Você já ouviu falar do Ross (robô advogado), do Watson (robô oncologista) ou do Billy (encarregado de faturamento de empresa brasileira)?
Já pensou em como pode ser ter um robô como colega de trabalho?
Esse e outros assuntos afins serão discutidos no 64º Encontro presencial do Fórum AT., próxima terça feira, dia 22 de maio, na faculdade de Saúde Pública da USP.
O texto "Por que as empresas não sabem como será o trabalhador do futuro?" discute impactos de mudanças no trabalho e emprego.
Ele chama a atenção sobre como empresas e empresários do mundo vem se preparando para a s mudanças já em curso em especial com a chamada 4ª revolução industrial.

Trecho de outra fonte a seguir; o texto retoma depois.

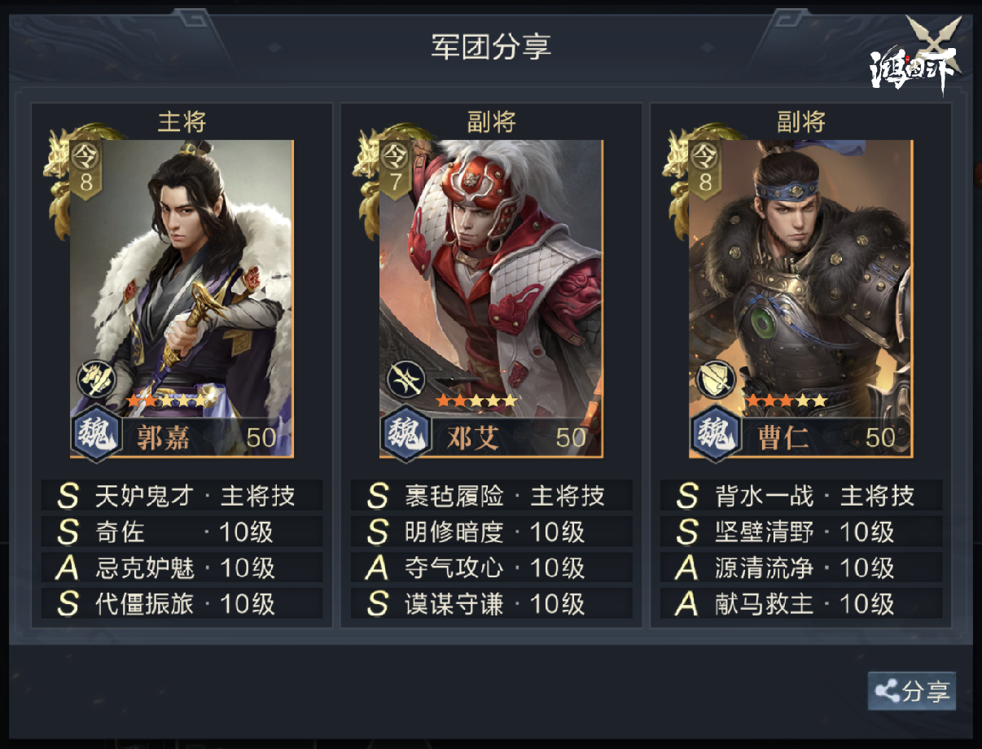View the 背水一战 skill details
The width and height of the screenshot is (982, 749).
(x=800, y=496)
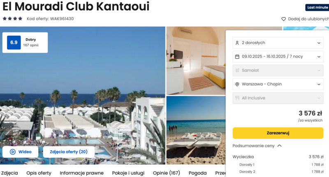Click the airplane icon in the Samolot field
This screenshot has height=177, width=329.
(237, 70)
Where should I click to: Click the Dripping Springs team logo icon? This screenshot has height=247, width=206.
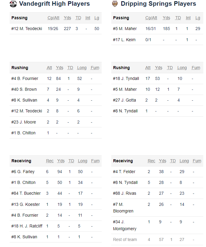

Chamo a atenção para o fato abaixo (o destaque é meu):
"No ano passado, Bill Gates, cofundador da Microsoft, defendeu a criação de um imposto sobre a robotização do processo produtivo como forma de suavizar esses potenciais efeitos negativos.
"Hoje, a renda do operário que trabalha na fábrica é taxada. Se um robô desempenhar a mesma função, ele deveria ser taxado em um nível similar", justificou."
A comunidade europeia discutiu proposta similar.